先日、HBギャラリーで春日井さゆり個展「プラスチックリリヤン」を拝見しました。HB FILE COMPETITIONで鈴木久美賞を受賞された方の個展です。
会場にはお客様が多数いらっしゃり、直接お話を伺うことはできませんでしたが、作品は素晴らしいものでした。
画面の隅々まで行き届いた注意力
展示作品全体をとおして感じられたのは、画面の隅々まで行き届いた注意力の高さです。
私が初展示の時にお世話になった先生から教わったことの一つが、(写真の)画面の中には、見せたいものだけを写し込み、見せたくない要素は全て排除するようにフレーミングしなさい、というものでした。

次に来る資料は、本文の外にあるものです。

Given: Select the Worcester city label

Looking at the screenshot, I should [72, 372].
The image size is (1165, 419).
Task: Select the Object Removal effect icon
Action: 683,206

その点、こちらの作品などは、メインと思われる人魚のモチーフに、窓と食器が一見シンメトリーに思えるものの、わずかに中心をずらして配置されると同時に、天井に行手を遮れて窮屈さを感じる風船と、海と床とがシームレスに繋がる不思議な景色がアシンメトリーに配置されることで、全体として最小限のモチーフでシュルレアリスムの雰囲気を醸し出すことに成功しているように思えます。
展示タイトルの要素をさり気なく配置
また展示タイトル中のリリヤンとは手芸用の紐を指す用語ですが、その紐状の物体が複数の作品にさり気なく描かれており、展示全体の世界観の統一に一役買っていました。
以上のように春日井さんの個展は、モチーフすべてが慎重に描かれており、その研ぎ澄まされた感覚から生じる緊張感がひしひしと伝わって来るような展示でした。